Conversation history grows with every step. Each tool call and result adds to the message history. For long-running agents, you’ll hit the context window limit. Implement message summarization: after every N steps, ask the model to summarize the work done so far and replace the detailed history with the summary.
Agents can loop on failure. If a tool consistently returns errors, the agent may retry indefinitely or spiral into confusion. Implement per-tool retry limits and add explicit failure detection: if the same tool fails 3 times in a row, abort the agent with a clear error.
Observability is critical. An agent that ran for 20 steps and produced a wrong answer is nearly impossible to debug without step-by-step logging. Log every tool call, its inputs, and its outputs. Use distributed tracing to capture the full execution tree.
Key Takeaway
🎓 Course Complete!
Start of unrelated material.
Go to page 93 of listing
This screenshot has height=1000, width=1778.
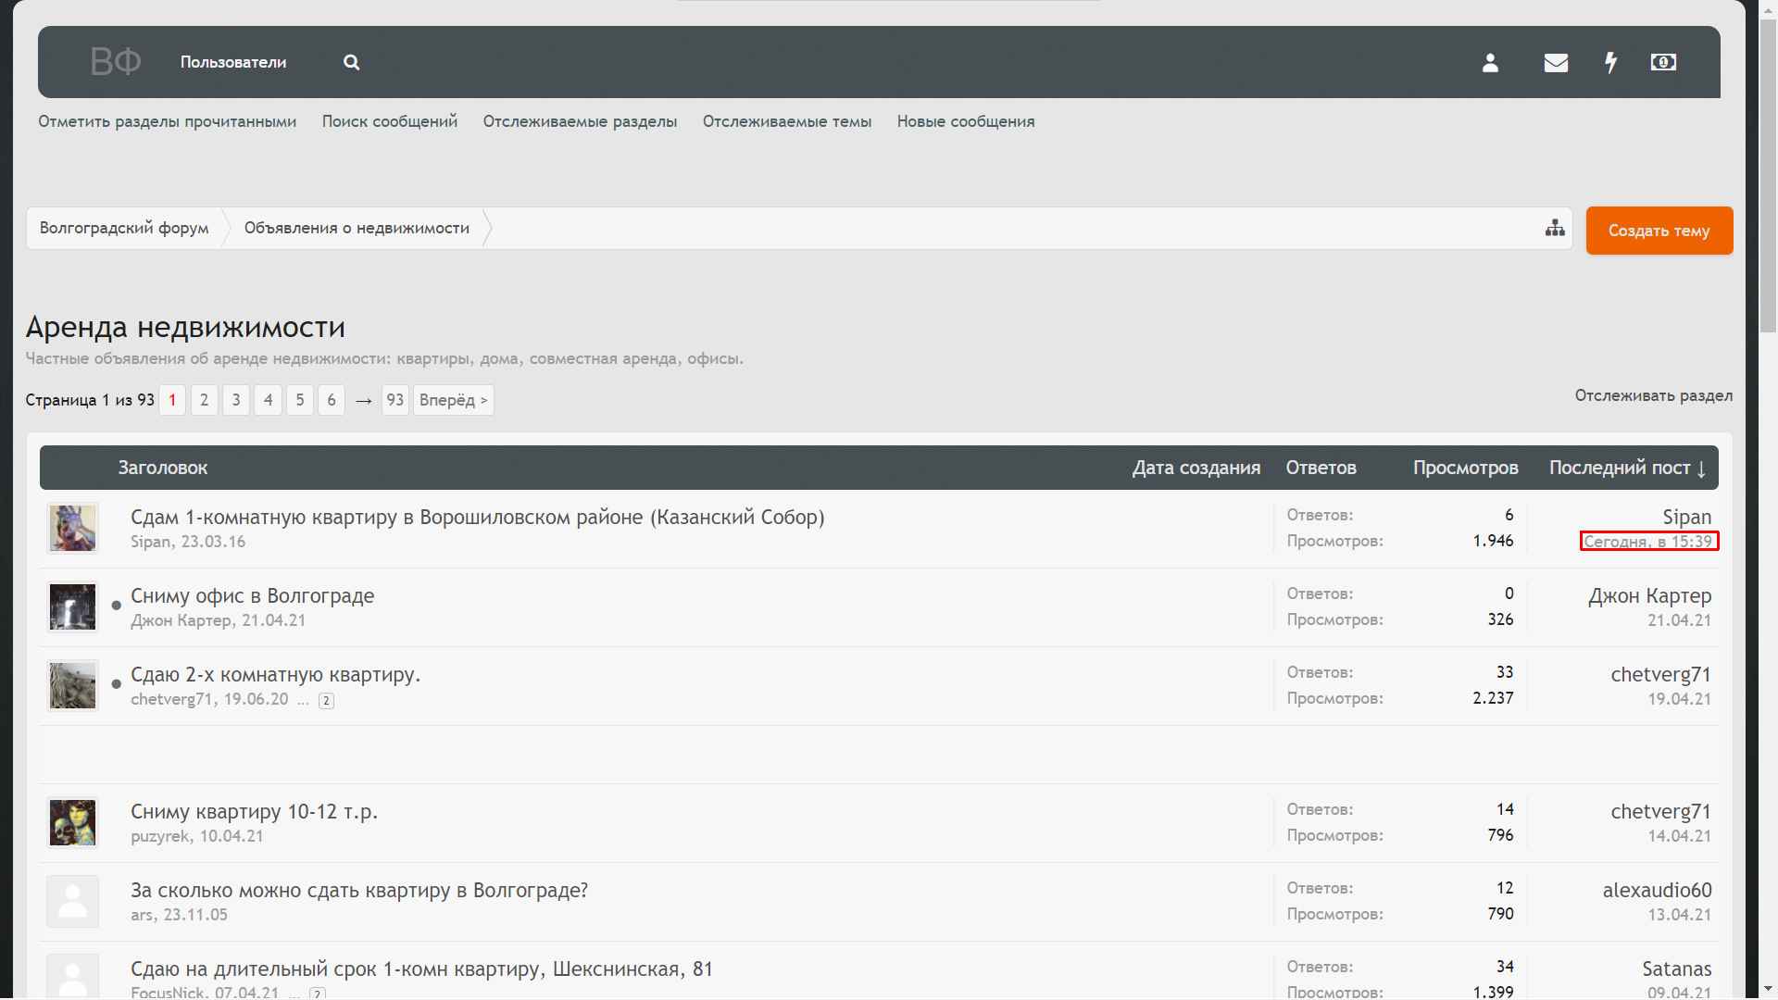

You’ve finished “Go and AI/LLM Integration.”
Agents in Go are a tool execution loop around an LLM. The ReAct pattern — reason, act, observe, repeat — maps directly to a for-loop that calls the LLM, executes tool_use blocks, and feeds results back. Use Go’s concurrency to execute independent tool calls in parallel. Cap the step count to prevent runaway agents. Sandbox any code execution. Log every step for observability. The combination of Go’s performance and type safety with the reasoning capabilities of modern LLMs produces agents that are both capable and maintainable — and unlike most Python-based agent frameworks, they’re genuinely easy to deploy and operate.